Flaherty Family Farm

Iowa

This farmer profile was written by Niman Ranch partners Food Tank, A Market for Small-Scale Hog Farmers to Thrive. Food Tank is a research and advocacy nonprofit organization devoted to storytelling that highlights how food and agriculture can be the solution to some of our most pressing environmental and social problems.

Two decades ago, the confinement hog barn at Flaherty Family Farms in central Iowa, was degraded beyond repair. The cost of rebuilding was too high for Travis Flaherty and his father to continue with that side of their business. But Flaherty missed the pigs, so he took a chance on a new way of farming: small-scale hog production in the open air.

“I thought, ‘this is really stepping back. It’d be like giving up our cell phones today, going back to our landlines,’” says Flaherty. But after talking with Niman Ranch farmers, he was inspired to pursue it: “They said your equity is going to be your labor. And I said, well, I have that.”

Today, Flaherty raises about 900 pigs a year for Niman Ranch, a network of more than 700 small farmers and ranchers. Through the company, Flaherty receives a guaranteed market for his hogs in exchange for upholding high standards of sustainable and humane farming. But when Flaherty was getting started, many told him it wouldn’t be feasible.

“The biggest push is when somebody tells you it can’t be done,” Flaherty tells Food Tank. “There’s no one around me that raises pigs this way.”

When Flaherty asked for support from his bank to start this new operation, he was told he wouldn’t make it without antibiotics and conventional production methods. His parents were skeptical, too. They believed that the only successful hog farms were big ones. When Flaherty told his grandparents his plans, however, they were excited—this was how they remembered raising pigs growing up.

“In the Midwest here, you’ve [usually] got to be big or you got to get out. There’s no room for the middle guy or the little guy,” says Flaherty. But with Niman Ranch’s guaranteed market, the smaller operations have an opportunity to thrive.

“Niman Ranch doesn’t look out for just their bottom line,” says Flaherty. The company understands the financial struggles of its farmers and does as much as possible to help, including raising the price they pay to farmers when other factors—like the increasing cost of grain—put a strain on operations.

Flaherty has traveled across the United States representing the company: “I like telling my story and thanking [consumers] for buying Niman Ranch, because this is what’s keeping me on my farm full-time,” he says.

Flaherty wants consumers to know that there’s a face and a story behind each piece of meat that they buy, and that producers such as himself take pride in raising a good product. Traceability helps to tell this story.

Flaherty also emphasizes that this is not a typical 9-to-5 job: “Farm work is any day that ends in ‘Y’ and holidays, nights, and weekends. Anytime you’re needed.”

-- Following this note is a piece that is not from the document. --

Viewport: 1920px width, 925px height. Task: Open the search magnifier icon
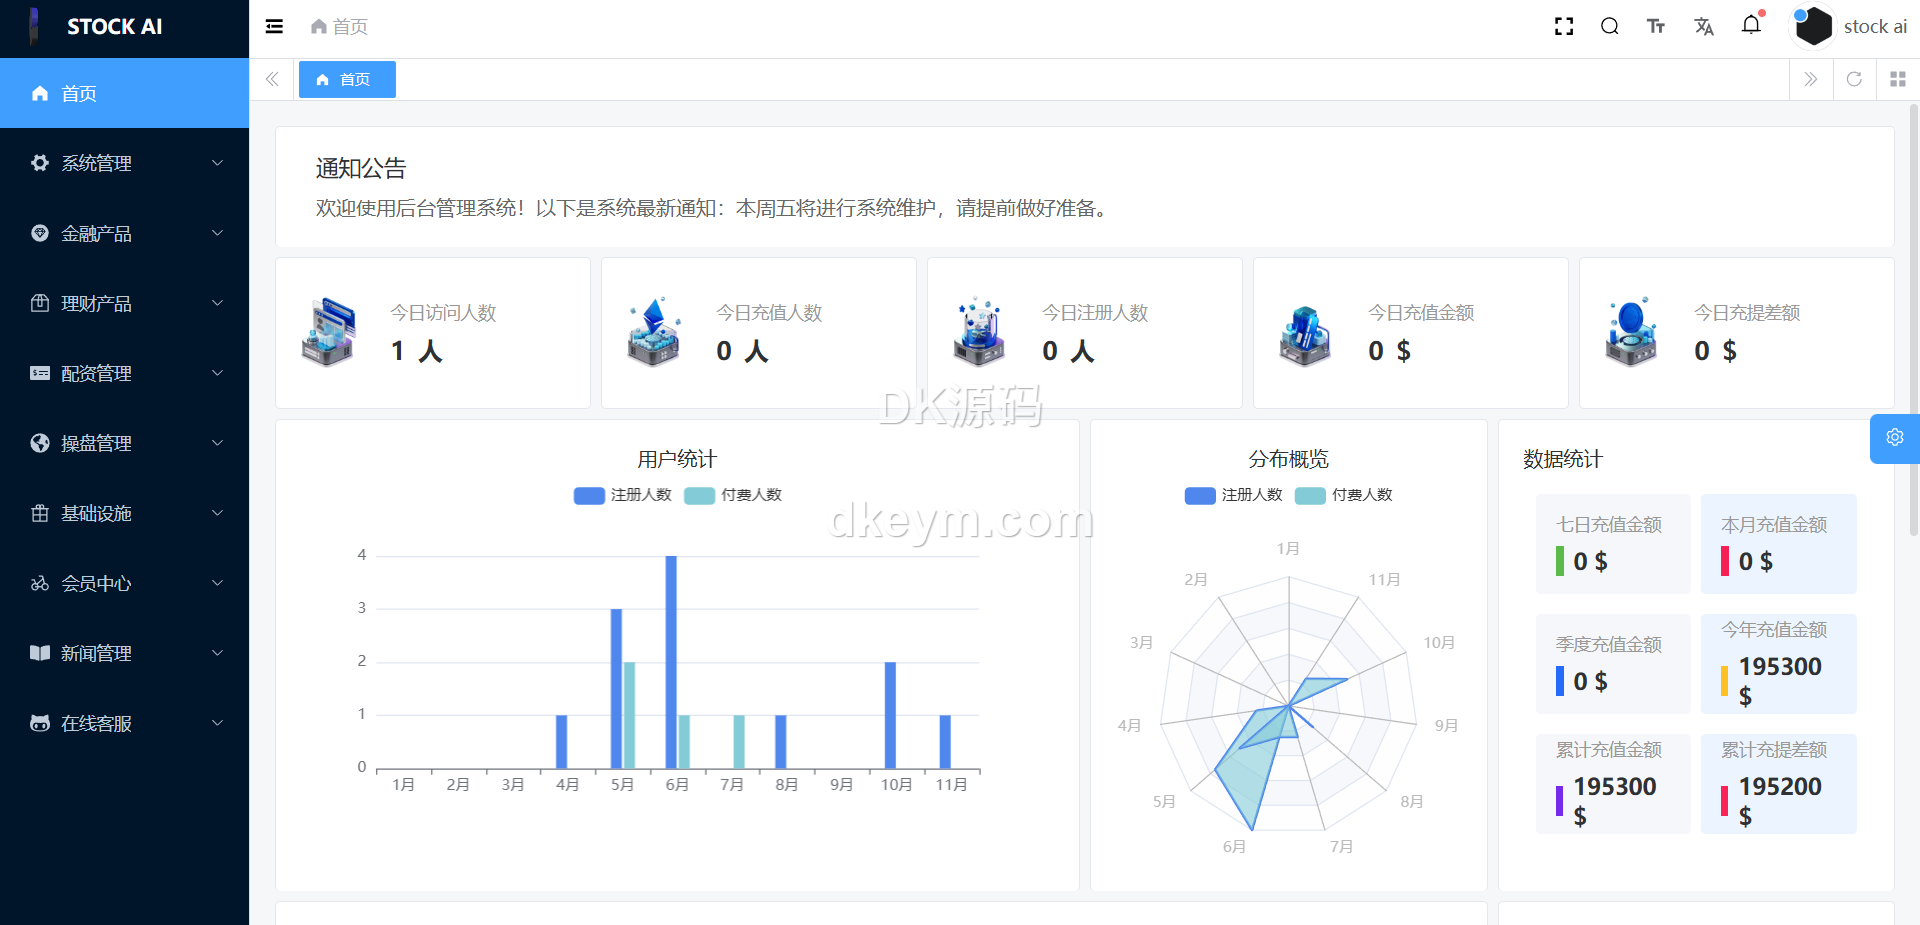point(1609,27)
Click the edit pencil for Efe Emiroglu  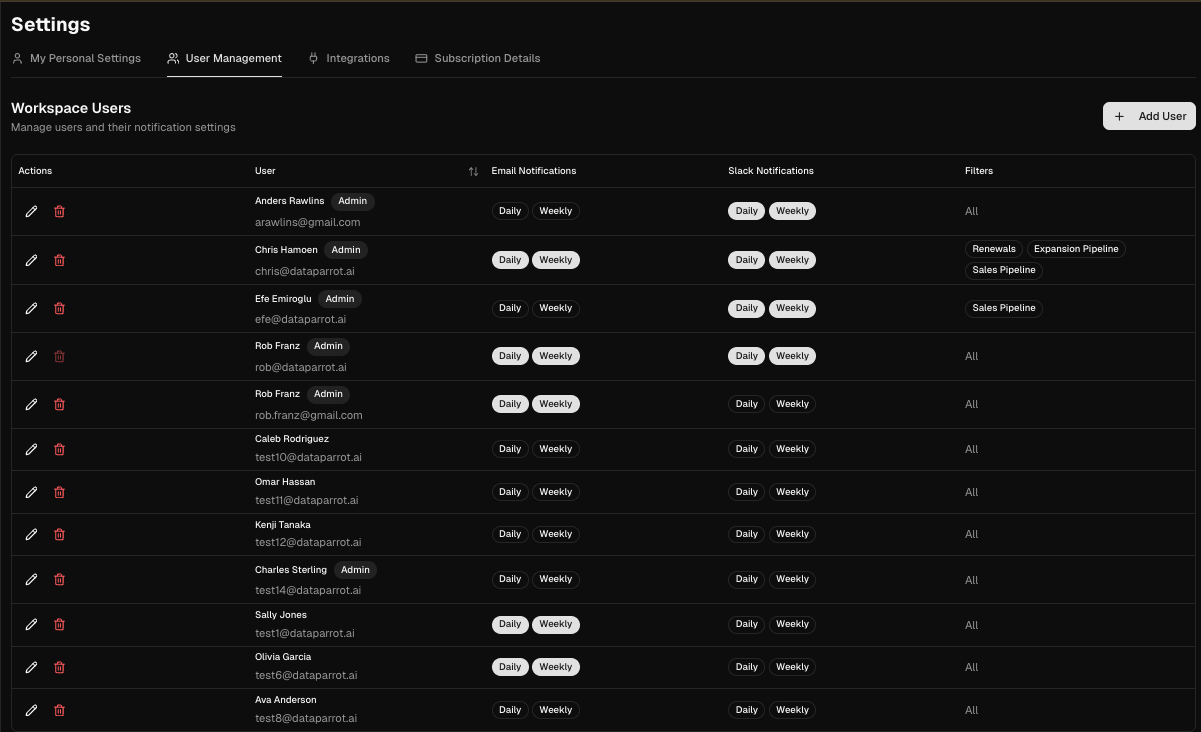(31, 308)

But he loves the lifestyle. Flaherty has cared for animals since he was five years old, and he always knew he wanted to be a farmer. For him, the most rewarding part is seeing his animals play in their natural element.

“When the sun starts to set a little bit, starts cooling off, there are pigs chasing each other around and around,” says Flaherty. “And out in the field with 20 or 30 calves, one takes off running, and the rest of them try to catch him…up and around the bales.”

Flaherty is thankful for those that doubted him when he first began, because it drove him to prove that it’s possible to thrive with this way of farming.

“You don’t have to be the biggest farmer in the county, you don’t have to be the one with the most animals…You can be small, you can do a great job, and you’ll be rewarded in pricing and the quality of animals,” says Flaherty. “There’s a lot of pride in that.”